Para Lima, um dos problemas mais graves é que o estudo de impacto não chama a devida atenção para duas espécies que já constam da lista nacional de espécies sob risco de extinção, o pacu-capivara e o carismático cascudo-zebra, sucesso entre aquaristas (leia texto abaixo).
"Eles só existem na Volta Grande do Xingu", diz o ictiólogo, referindo-se à área que será mais afetada pela usina. Hernandes rebate: "Não sabemos se essas espécies realmente só existem lá".

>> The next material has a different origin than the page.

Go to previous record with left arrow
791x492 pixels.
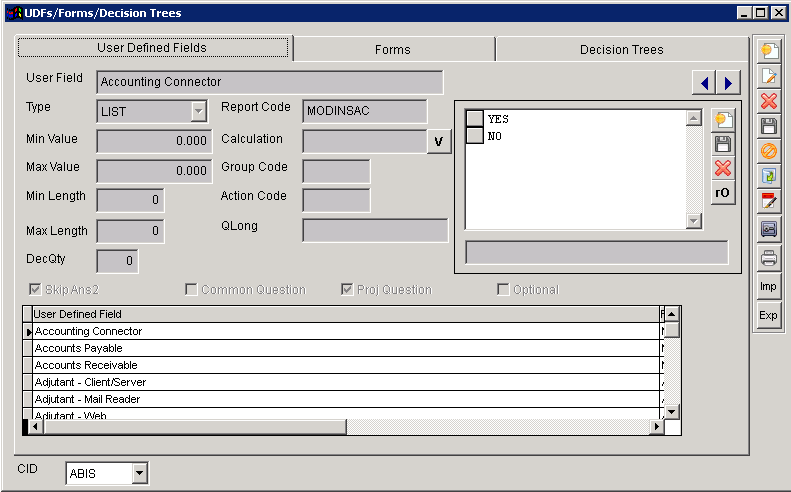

Para o funcionário do Ibama, é provável que "90% das espécies" únicas da Volta Grande se encontrem em ambientes similares no rio Iriri, que serão protegidos como contrapartida ao impacto de Belo Monte.
Não é o que os pesquisadores afirmam. "Não sei qual o tamanho da nossa ignorância, mas sei que ela é bem grande", diz Lima. "Teremos um programa de levantamento das espécies antes de qualquer obra, nos próximos três ou quatro anos, então eles poderão tentar comprovar isso", diz Hernandes.